Carberry grunzte etwas vor sich hin und marschierte in den Gang. Den Polen hatte er nach wie vor am Wickel und schleifte ihn neben sich her wie einen Lumpensack. Witold Woyda weilte noch im Traumland, wohin ihn Carberrys eisenharte Rechte befördert hatte. So schnell würde er sein Traumland auch nicht wieder verlassen.

Carberry selbst wußte das, und darum wurmte es ihn noch mehr, daß der Kapitän sie begleitete. Völlig unnötig war das, fand er. Aber natürlich, der Kapitän hatte einen Piek auf ihn und wollte ihn ärgern. Das war schon deutlich geworden, als er wegen des Ausbringens der verdammten Stelling herumgemotzt hatte.

Immer nimmt er ausgerechnet mich aufs Korn, dachte Carberry. Was hatte Smoky gesagt? Weil du der Profos bist und ein breites Kreuz hast! Ha! Der hatte gut reden …

„Dort ist es!“ Die Stimme des Hafenkapitäns unterbrach Carberrys Gedankenkette. Der Dicke ging hinter ihm. Dann folgten die anderen.

„Dort ist es!“ sagte Nils Larsen in der englischen Sprache.

„Bin doch nicht blöd“, knurrte Carberry wütend. „Wo ’n Posten vorsteht, müssen ja wohl die Zellen sein, was, wie?“

Der Posten starrte den Profos irritiert an, zumal der ja noch jemanden am Kragen hatte. Dieser Narbenmann war ihm ganz und gar nicht geheuer, aber dann erkannte er dahinter seinen Hafenkapitän und atmete erleichtert auf.

„Sie können öffnen, Nielsen!“ rief der Hafenkapitän. „Wir kriegen noch einen Gefangenen – einen Mörder!“

Der Posten zog die beiden Riegel zurück, öffnete die Tür, die zum Zellentrakt führte, und trat zur Seite, um Carberry vorbeizulassen.

Carberry grunzte wieder vor sich hin und stampfte mit seinem Witold Woyda in den Trakt.

Ein Klotz von Kerl ragte urplötzlich vor ihm auf, und eine Faust raste auf ihn zu. Ein bißchen konnte Carberry reflexartig den Schädel noch zur Seite nehmen, nach rechts. Die Faust krachte ihm nur aufs linke Auge. Mit dem rechten Auge sah er flüchtig fünf, sechs Schritte entfernt ein Zellengitter, dessen Stäbe auseinandergebogen waren.

Das geschah alles in Bruchteilen von Sekunden.

Die Wut schoß wie eine Flamme in Carberry hoch.

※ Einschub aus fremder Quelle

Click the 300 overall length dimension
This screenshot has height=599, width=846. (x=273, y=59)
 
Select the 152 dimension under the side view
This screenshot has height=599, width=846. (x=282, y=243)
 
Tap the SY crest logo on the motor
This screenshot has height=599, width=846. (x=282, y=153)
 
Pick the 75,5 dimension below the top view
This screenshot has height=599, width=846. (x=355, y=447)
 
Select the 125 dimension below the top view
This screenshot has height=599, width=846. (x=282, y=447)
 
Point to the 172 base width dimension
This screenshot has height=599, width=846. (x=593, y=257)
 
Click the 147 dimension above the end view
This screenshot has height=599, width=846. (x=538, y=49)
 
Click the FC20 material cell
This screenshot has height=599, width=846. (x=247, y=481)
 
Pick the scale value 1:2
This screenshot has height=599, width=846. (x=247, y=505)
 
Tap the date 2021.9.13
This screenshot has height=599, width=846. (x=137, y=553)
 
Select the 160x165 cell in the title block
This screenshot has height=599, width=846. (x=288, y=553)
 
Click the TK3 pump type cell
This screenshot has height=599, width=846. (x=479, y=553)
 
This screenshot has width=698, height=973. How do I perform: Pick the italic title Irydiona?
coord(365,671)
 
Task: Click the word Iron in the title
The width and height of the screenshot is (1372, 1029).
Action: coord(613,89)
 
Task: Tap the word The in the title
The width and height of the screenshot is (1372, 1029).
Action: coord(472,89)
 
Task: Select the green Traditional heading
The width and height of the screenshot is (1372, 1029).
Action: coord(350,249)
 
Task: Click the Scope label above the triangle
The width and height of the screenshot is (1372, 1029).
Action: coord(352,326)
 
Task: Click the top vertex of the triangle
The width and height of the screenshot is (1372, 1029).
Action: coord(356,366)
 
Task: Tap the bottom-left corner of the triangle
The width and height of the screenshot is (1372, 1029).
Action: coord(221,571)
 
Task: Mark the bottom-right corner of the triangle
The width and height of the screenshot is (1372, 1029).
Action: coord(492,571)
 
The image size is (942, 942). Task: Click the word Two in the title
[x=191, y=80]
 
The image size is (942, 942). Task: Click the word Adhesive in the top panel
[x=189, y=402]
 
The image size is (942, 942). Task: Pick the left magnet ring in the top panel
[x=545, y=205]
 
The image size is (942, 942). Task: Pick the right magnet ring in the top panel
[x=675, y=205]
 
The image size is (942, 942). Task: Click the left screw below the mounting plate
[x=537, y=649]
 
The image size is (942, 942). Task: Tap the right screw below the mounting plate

Das war ein unheimlicher Schlag gewesen, der ihm da aufs linke Auge gedonnert worden war. Aber Carberry war nicht der Mann, der sich eine Klüse dichtschlagen ließ – und nicht zurückzahlte.

So rasselte der Generalkapitän ein zweites Mal zu Boden, und kaum hatte Carberry ihn entlassen, schoß auch schon seine Rechte aus der Hüfte hoch – wie gesagt: sein Hammer. Und hinter dem Hammer steckten Explosivkräfte. Die Treibladung bestand aus berstender Wut.

Er traf voll.

Der Kerl war auch viel zu vernagelt, um auszuweichen. Er stierte Carberry an, als sei der ein Ochse mit drei Köpfen. Dann war’s auch schon mit dem Stieren aus, weil er sich im gestreckten Flug rückwärts in Richtung der auseinandergebogenen Eisenstäbe befand.

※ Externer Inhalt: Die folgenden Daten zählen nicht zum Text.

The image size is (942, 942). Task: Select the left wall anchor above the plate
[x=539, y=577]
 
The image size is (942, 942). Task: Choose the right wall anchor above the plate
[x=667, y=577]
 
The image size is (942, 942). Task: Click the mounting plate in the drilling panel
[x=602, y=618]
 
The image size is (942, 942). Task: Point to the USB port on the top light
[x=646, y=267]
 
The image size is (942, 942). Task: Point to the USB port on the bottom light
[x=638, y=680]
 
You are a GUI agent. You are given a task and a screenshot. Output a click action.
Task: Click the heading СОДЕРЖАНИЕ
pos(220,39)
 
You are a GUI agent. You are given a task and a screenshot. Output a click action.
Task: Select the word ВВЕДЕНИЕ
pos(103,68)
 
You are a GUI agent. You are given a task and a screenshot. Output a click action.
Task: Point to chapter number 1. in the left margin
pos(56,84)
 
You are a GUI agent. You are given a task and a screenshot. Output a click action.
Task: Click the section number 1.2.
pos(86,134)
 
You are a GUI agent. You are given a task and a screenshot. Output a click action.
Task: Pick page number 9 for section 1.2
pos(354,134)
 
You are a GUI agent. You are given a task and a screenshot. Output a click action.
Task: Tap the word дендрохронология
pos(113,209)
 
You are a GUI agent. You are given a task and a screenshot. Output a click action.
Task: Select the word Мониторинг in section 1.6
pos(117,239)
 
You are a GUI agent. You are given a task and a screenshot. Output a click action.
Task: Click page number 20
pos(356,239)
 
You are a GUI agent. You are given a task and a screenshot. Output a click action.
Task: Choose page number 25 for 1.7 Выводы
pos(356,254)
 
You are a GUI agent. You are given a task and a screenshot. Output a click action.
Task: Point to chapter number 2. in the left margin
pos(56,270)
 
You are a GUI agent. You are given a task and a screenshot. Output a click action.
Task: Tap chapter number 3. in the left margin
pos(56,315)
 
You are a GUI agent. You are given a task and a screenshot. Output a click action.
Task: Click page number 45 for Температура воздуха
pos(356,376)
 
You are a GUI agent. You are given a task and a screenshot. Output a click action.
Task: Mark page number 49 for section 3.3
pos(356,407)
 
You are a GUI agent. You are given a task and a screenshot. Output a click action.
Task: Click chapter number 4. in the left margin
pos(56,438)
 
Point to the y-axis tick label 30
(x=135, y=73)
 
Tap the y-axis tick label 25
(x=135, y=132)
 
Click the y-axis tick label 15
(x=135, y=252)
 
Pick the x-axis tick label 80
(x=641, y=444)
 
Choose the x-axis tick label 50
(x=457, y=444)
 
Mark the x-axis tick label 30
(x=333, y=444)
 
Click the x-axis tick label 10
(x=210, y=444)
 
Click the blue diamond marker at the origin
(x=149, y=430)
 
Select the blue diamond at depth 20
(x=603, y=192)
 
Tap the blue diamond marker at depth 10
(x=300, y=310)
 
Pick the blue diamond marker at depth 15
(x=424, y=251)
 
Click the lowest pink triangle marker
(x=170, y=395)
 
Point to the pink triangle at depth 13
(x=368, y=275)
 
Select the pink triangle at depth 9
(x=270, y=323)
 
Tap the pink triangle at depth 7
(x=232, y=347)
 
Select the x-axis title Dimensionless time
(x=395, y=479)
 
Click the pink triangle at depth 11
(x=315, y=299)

Dafür aber stierte jetzt Carberry – wenn auch nur mit einem Auge.

Teufel, den Kerl kannte er doch?

Der Kerl blieb zwischen den auseinandergebogenen Eisenstäben hängen wie ein Fisch in der Reuse. Er trug Riemensandalen, nach Wikingerart um die Waden geschnürt, und Fellkleidung.

„Uahhh!“ röhrte Carberry und übertönte mühelos den Krach, der hinter ihm herrschte. „Ich werd noch wahnsinnig …“

Aber das nutzte ihm nichts, und er konnte auch nicht mehr erklären, warum er wahnsinnig würde, denn noch ein Schatten tauchte auf, blitzartig und auf seiner linken Seite, die er wegen seines linken Auges nicht mehr so recht wahrnehmen konnte, und genau auf dieses linke Auge krachte noch ein Schlag, und zwar auch so ein Ding, das man getrost mit einer abgefeuerten Culverine vergleichen konnte – was die Wucht betraf.

Carberry taumelte nach rechts. Der Schatten flog an ihm vorbei und prallte wie ein Rammbock in die Männer, die sich in der Tür drängelten. Sie flogen auseinander.

Aber der Schatten wurde von Hasard aufgehalten, der sich ganz hinten befunden hatte. Er sah nur eine Gestalt auf sich zurasen. Wer diese Gestalt war, konnte er nicht erkennen, weil der Gang nicht genügend erhellt war. Er sah nur das Aufblitzen eines goldenen Ohrrings. Dann stand der Kerl auch schon vor ihm.

Hasard empfing ihn mit einer vorschießenden Rechten, punktgenau auf die Kinnspitze gezielt.

Der Kerl ging zu Boden, als habe ihn eine Axt gefällt.

Im Gang und im Zellentrakt herrschte ein unbeschreiblicher Tumult.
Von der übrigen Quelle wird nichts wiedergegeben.